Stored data
________________

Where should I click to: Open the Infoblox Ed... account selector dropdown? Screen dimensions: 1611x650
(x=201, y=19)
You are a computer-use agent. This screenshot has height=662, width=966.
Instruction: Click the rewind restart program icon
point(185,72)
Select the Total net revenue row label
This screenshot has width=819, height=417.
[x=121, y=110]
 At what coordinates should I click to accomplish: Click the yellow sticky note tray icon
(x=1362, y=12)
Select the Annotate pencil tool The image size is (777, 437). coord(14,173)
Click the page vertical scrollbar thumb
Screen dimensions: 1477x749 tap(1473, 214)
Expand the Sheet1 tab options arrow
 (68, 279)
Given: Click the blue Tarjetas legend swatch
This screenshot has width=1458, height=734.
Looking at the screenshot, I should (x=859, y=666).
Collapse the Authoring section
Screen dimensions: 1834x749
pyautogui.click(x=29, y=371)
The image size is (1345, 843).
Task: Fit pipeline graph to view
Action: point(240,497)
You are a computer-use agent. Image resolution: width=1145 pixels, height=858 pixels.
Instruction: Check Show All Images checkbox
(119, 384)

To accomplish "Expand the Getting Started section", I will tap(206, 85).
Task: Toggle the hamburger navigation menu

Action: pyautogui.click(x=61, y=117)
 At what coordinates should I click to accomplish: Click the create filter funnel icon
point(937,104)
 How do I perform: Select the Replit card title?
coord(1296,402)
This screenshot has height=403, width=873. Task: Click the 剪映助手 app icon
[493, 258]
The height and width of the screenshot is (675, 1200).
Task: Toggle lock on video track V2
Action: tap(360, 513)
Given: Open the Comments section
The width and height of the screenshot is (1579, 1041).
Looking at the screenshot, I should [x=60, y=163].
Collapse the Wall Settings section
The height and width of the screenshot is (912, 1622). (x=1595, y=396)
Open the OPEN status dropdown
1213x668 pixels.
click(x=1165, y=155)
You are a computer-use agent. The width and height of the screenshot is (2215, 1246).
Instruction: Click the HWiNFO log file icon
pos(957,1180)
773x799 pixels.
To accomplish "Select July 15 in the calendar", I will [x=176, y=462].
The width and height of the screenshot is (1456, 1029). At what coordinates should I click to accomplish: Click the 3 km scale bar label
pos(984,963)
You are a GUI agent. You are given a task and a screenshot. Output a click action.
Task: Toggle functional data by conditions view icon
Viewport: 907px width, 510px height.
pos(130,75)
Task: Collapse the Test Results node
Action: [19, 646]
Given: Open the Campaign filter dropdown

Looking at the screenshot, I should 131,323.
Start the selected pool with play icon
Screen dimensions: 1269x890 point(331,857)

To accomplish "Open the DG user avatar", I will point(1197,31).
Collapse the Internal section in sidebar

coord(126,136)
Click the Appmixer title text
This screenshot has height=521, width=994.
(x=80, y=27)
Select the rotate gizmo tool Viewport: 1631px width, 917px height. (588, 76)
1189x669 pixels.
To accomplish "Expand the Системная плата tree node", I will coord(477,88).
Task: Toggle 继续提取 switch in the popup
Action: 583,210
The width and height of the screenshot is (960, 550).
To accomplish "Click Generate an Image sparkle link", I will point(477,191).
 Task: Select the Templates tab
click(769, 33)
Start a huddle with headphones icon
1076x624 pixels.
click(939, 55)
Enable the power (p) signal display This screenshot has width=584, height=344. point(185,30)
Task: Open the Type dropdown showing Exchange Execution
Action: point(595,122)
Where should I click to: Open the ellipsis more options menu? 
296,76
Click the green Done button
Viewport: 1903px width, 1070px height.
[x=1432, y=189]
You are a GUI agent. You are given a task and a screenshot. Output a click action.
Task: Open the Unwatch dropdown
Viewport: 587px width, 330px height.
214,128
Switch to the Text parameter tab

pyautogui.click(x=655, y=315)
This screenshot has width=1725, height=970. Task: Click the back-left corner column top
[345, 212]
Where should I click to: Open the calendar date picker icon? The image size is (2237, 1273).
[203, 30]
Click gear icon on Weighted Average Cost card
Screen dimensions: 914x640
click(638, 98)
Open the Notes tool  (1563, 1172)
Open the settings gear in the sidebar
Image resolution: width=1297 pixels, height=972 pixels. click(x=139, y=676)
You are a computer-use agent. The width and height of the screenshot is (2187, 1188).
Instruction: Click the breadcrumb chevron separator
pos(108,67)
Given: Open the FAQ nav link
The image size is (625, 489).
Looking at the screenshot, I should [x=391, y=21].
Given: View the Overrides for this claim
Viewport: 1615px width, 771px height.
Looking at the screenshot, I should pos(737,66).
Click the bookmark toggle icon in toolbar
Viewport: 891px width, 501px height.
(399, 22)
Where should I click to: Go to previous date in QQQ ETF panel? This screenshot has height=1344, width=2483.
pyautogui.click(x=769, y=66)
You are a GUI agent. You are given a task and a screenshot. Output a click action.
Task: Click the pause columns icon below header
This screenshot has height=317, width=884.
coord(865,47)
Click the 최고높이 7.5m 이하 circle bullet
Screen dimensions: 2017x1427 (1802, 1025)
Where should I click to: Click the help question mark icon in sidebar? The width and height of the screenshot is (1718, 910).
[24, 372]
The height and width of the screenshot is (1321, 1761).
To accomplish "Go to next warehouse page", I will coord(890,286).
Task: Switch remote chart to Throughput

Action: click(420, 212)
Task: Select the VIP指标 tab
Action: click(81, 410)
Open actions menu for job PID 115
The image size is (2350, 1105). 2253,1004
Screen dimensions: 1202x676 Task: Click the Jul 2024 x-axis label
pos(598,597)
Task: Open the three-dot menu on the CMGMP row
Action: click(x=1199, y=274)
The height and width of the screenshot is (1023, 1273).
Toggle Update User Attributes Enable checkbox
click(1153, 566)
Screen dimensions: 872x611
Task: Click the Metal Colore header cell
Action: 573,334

________________

Work instruction.
Please return exactly the lines from the opening line of the data above through the line with "You are a computer-use agent. This", both included and nothing else.

Task solution.
Where should I click to: Open the Infoblox Ed... account selector dropdown? Screen dimensions: 1611x650
(x=201, y=19)
You are a computer-use agent. This screenshot has height=662, width=966.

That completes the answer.